Чёртовы доки — вечный аврал! Все, кто окончил со мной институт, давно расползлись по конструкторским бюро, а у меня вот уже второй год изо дня в день одно и то же.
Я вышел на палубу башни и отсюда, сверху, посмотрел, как начали отдавать швартовы.
Залив был почти пустынен, лишь изредка по фарватеру проходили суда, повторяя извилистый порядок бакенов. На доке включили прожекторы, машинисты заняли свои места в насосных отделениях.

Докмейстер

В тишине вечера мы медленно погружали док; журчала, всплёскивала вода, входя в ниши и чёрной пеленой покрывая палубу; уходили в воду доковые клетки; трещали, всплывая, закреплённые тросами доски; док медленно притапливался. Через час окончательно стемнело. Мы приняли воду полностью; островами длинными и ровными торчали из воды башни. Дальше док не шёл, мы почти сидели на грунте. Всё-таки яма для нашего дока маловата...

— Ну вот, Андреич, нормально в машинах, — сказал мой помощник, — течи нигде нет, ни в одном отсеке, только в компрессорной чуть сочится, ну это так, пустяки.

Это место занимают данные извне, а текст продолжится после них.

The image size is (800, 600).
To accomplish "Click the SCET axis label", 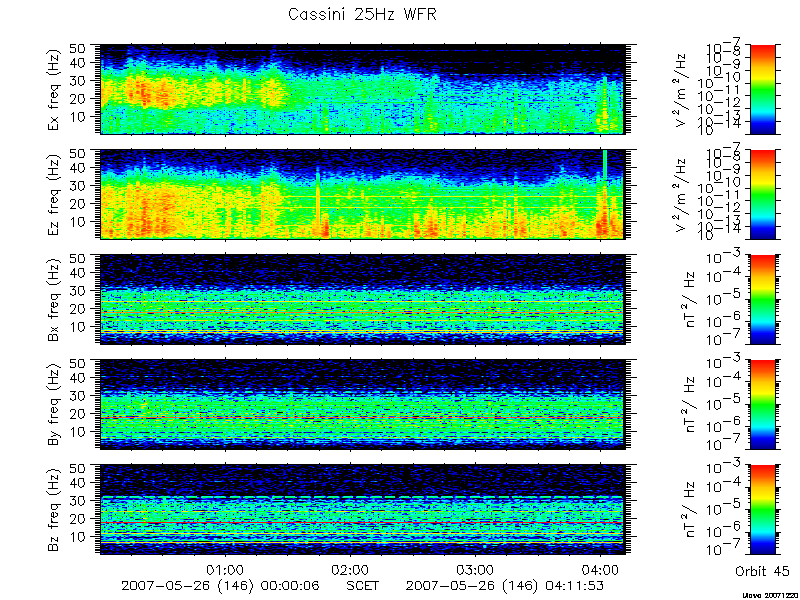I will click(x=362, y=585).
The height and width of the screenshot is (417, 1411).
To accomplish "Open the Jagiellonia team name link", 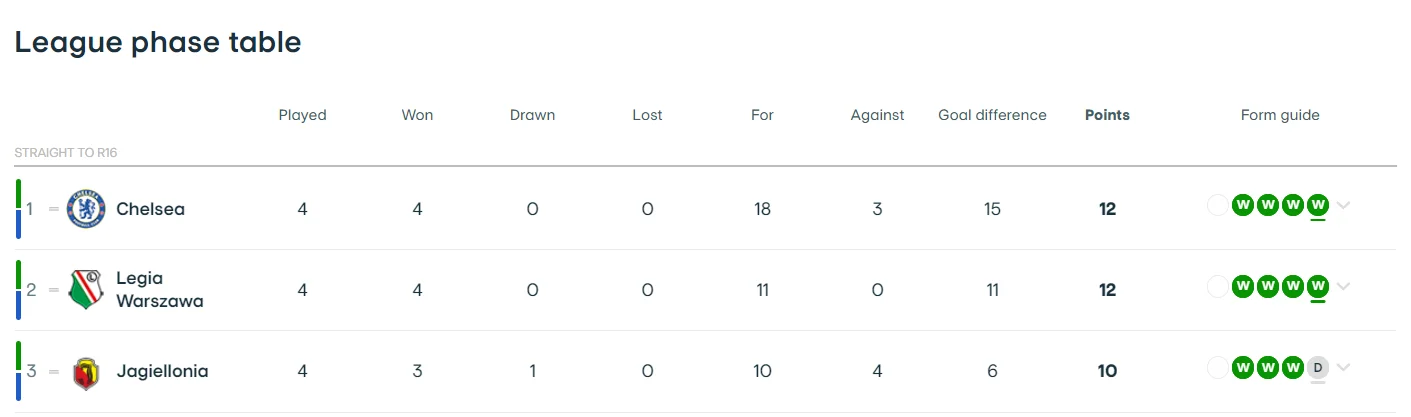I will (162, 371).
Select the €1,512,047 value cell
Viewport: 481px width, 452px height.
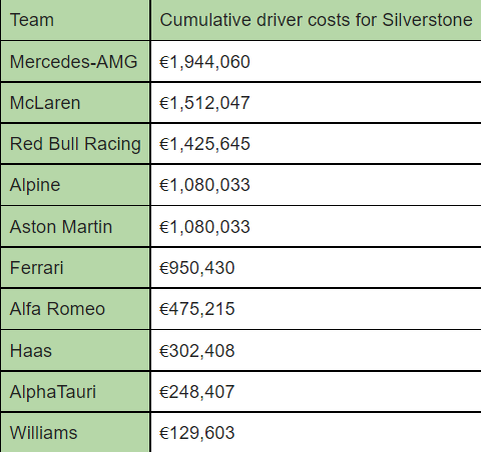tap(316, 103)
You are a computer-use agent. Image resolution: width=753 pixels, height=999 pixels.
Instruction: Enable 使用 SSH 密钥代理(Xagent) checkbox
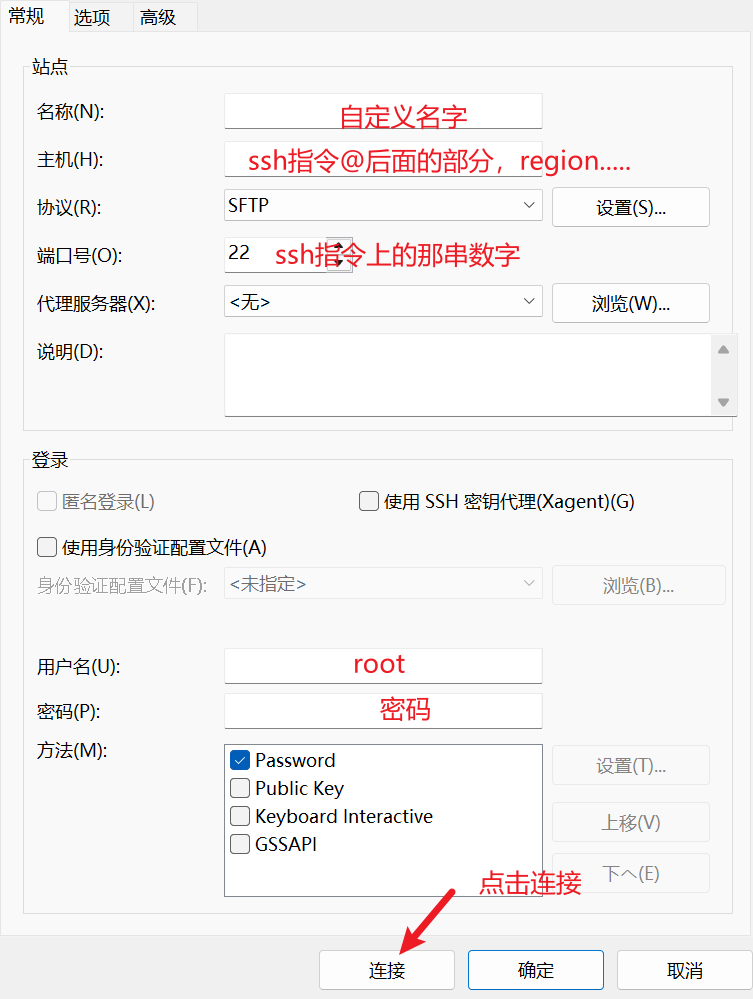click(x=369, y=501)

Для него всё пустяки. Я попросил боцмана проследить, чтобы наготове был цемент и распоры.

И тут появились буксиры. Ещё задолго до этого мы услышали их гудки и пыхтение. Сразу вслед за ними поползла по фарватеру плоская тень «Загорска», стирая огни деревень на противоположном берегу.

Носовой буксир вошёл в пересечение наших прожекторов. Беспомощно полз «Загорск» на поводу
у буксира, лоцманский флаг повис на мачте. На судне было темно, и казалось, что команда покинула его.

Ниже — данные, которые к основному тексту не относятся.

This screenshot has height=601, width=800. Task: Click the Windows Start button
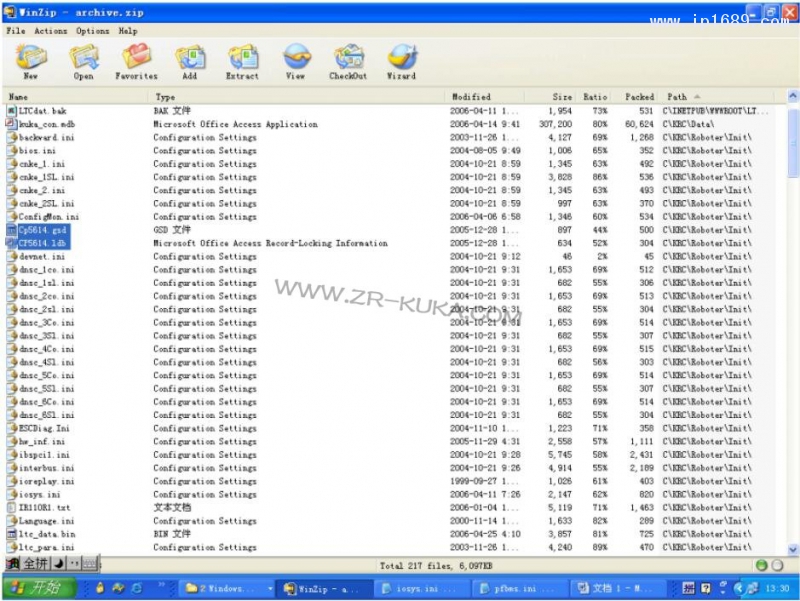[35, 589]
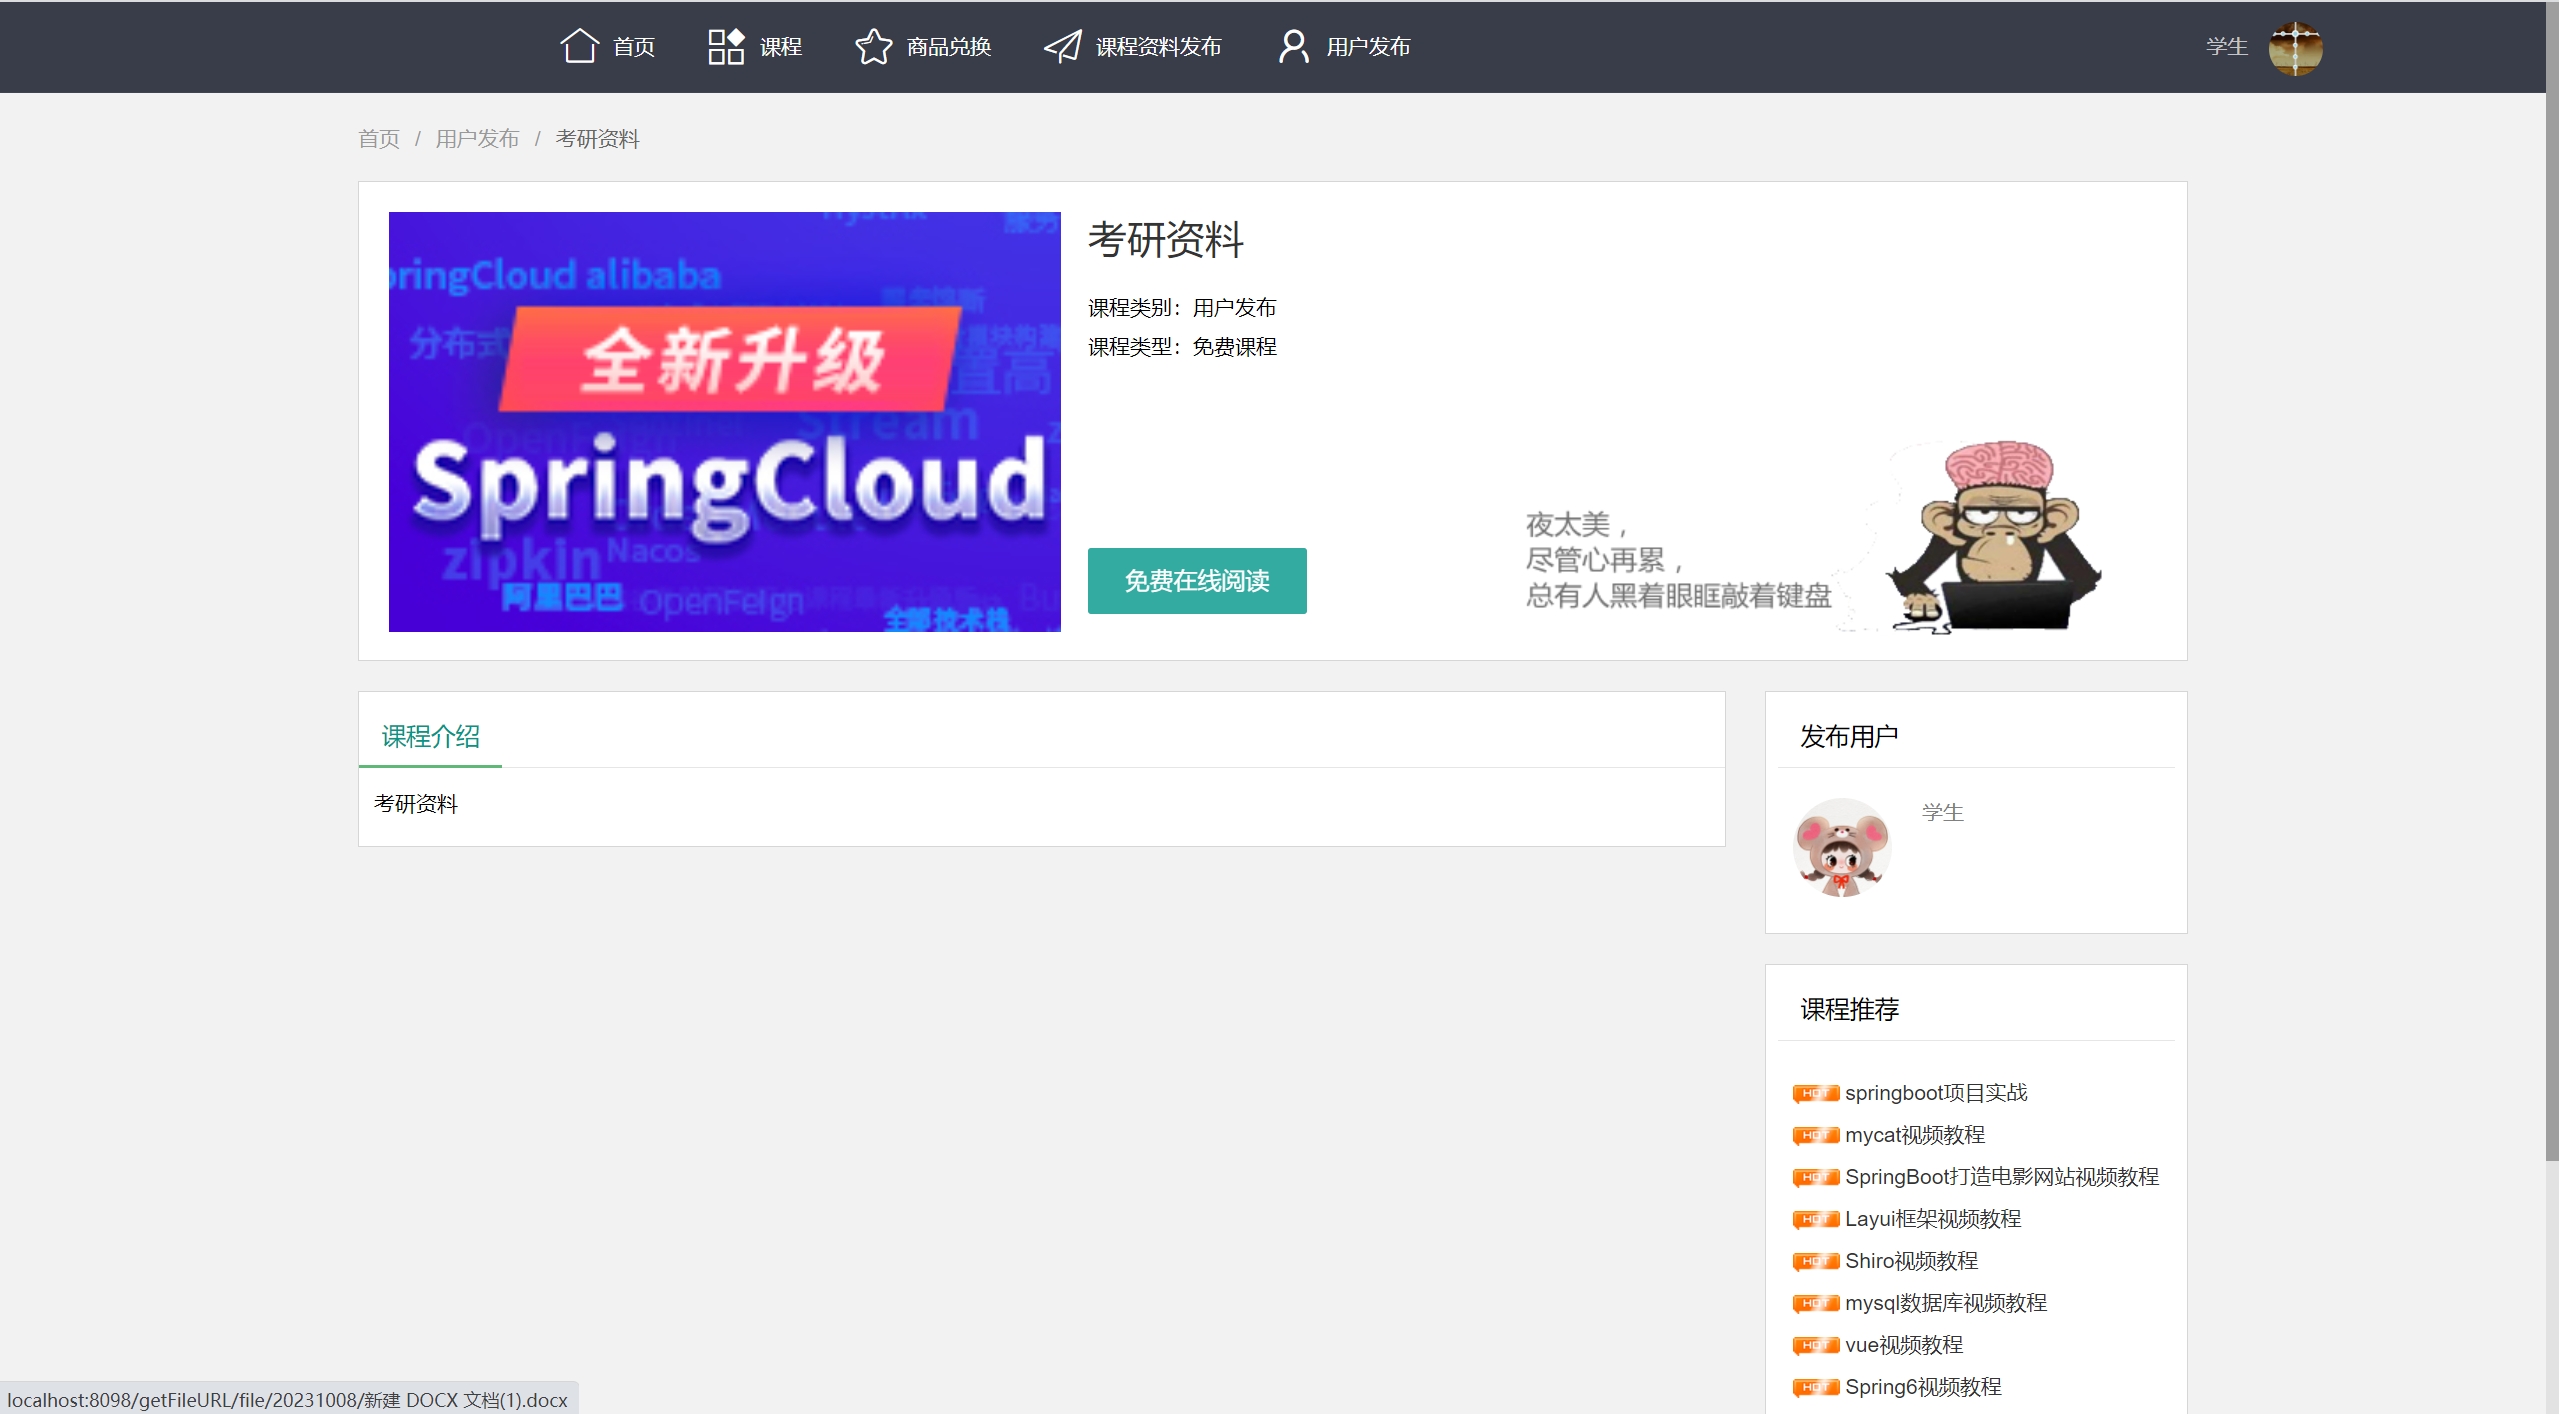The width and height of the screenshot is (2559, 1414).
Task: Select the 课程介绍 tab
Action: pyautogui.click(x=430, y=737)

Я подошёл к микрофону и крикнул:

— Эй, на судне, готовьте бросательный!

Носовой буксир прекратил работу, серая громада судна двинулась на нас по инерции, где-то позади неё надрывно загудел кормовой буксир. Этот гудок означал «одерживаю!». Несколько коротких всхлипов буксира — и тот замедлил ход.

— Что они там заснули, деятели? — крикнул мне боцман. — Конца подать не могут!

Но вот наконец хлопок. Как будто пастух ударил бичом, и в воздухе мелькнула выброска — пеньковый тонкий трос с грузом.

— Берегись! — крикнули с судна.

Теперь уже можно было различить матросов на баке.

Вдоль башен ждали наши рабочие. Тихо... Слышно было даже в динамиках, как стучат корабельные часы в нашем пульте управления. Сейчас самое главное — вовремя одержать судно, не давать ему навалиться на башню.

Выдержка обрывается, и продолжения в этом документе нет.